Comment on [deleted]
TheLeadenSea@sh.itjust.works 3 days agoWe shouldn’t let Nazis appropriate positive symbols, we should take them back.
Comment on [deleted]
TheLeadenSea@sh.itjust.works 3 days agoWe shouldn’t let Nazis appropriate positive symbols, we should take them back.
Whostosay@sh.itjust.works 3 days ago
Good luck with that. I’d encourage you to wear a swastika in attempt at doing so.
Maybe we should just get rid of Nazis, then we can do what we please.

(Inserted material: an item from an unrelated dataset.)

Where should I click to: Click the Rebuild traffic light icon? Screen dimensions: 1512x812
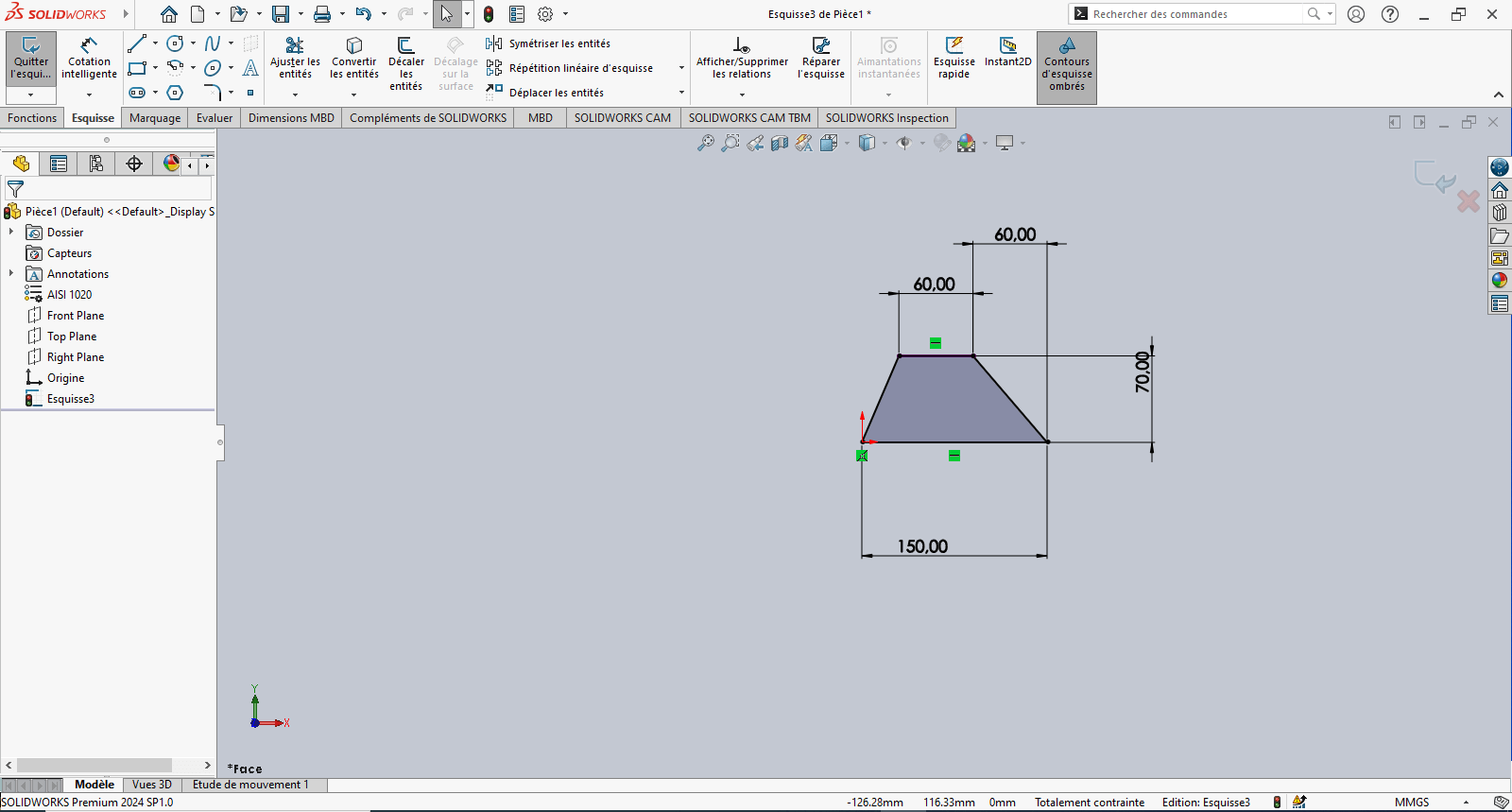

Tuuktuuk@sopuli.xyz 3 days ago
Latvians kind of must do just that. They’ve got an archaic notation system for writing down their oldest fairy tales that are used to convey important parts of the culture to the next generation. That notation system has symbols for the about 20 most important figures of the old stories, just to help remember the whole story. There are no other symbols in the system. And it has been in use actively and continuously for several thousand years uninterrupted. And one of the very few symbols happens to be the swastika.

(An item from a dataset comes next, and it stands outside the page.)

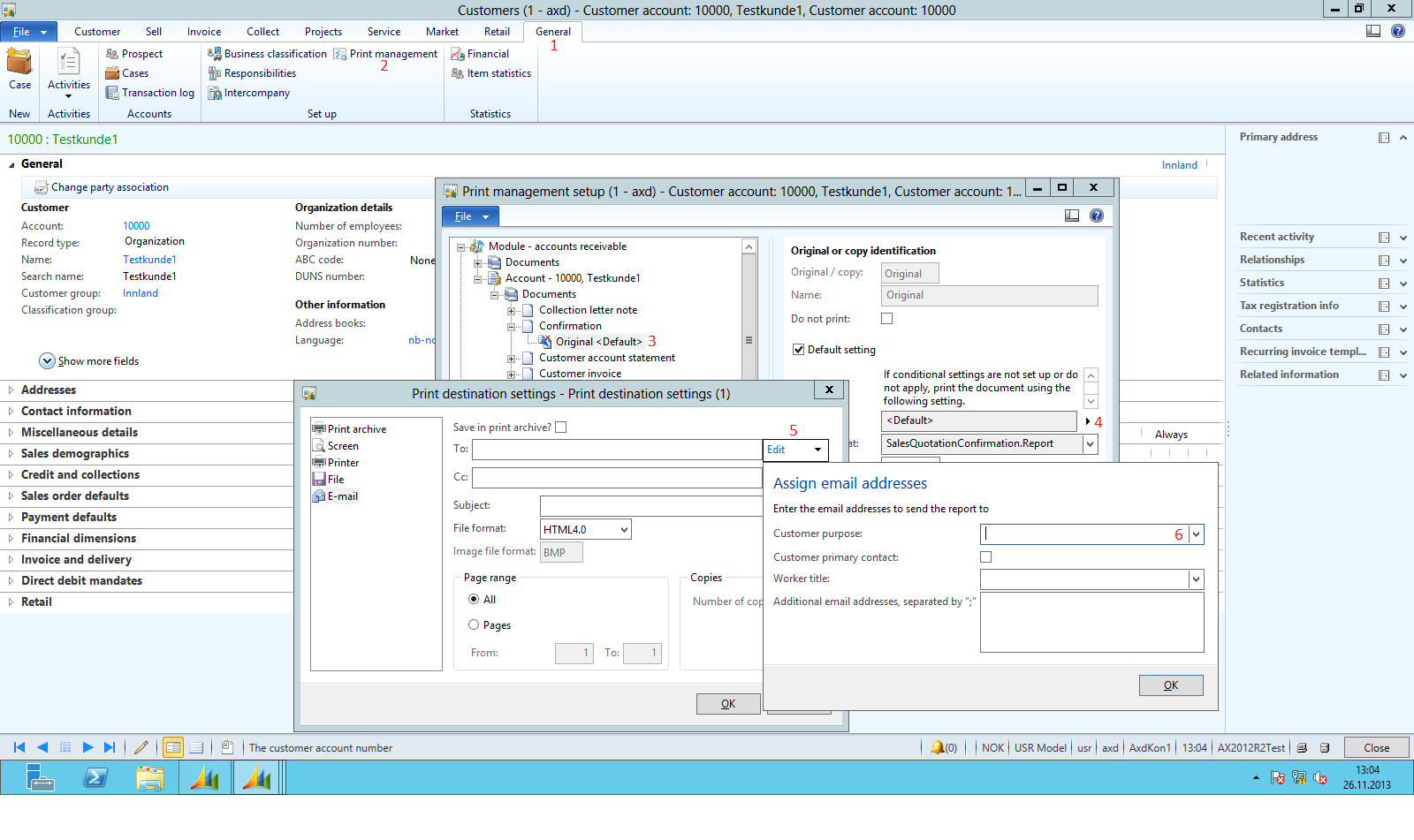This screenshot has height=840, width=1414.
Task: Select E-mail print destination
Action: 342,496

This Latvian-Lithuanian tradition (that had largely died in Lithuania at one point) is where Hitler stole the swastika from, that decision supported by its use as far away as India.
Latvian traditions include embroidering those symbols to mittens and such, believed to protect and support the wearer. And indeed, by far the most common of those symbols has traditionally been the swastika. That’s precisely why it caught Hitler’s eyes.
Those symbols are a very integral part of their culture and the pressure Hitler has caused for Latvians to stop their use is a way for 1930’s Nazi Germany to kill Latvian culture from beyond the grave. Since Hitler considered Latvians “Untermensch”, he would definitely be happy of that.
But yeah: good luck with that, Latvians. You have no choice, but you’ll still get trouble for that.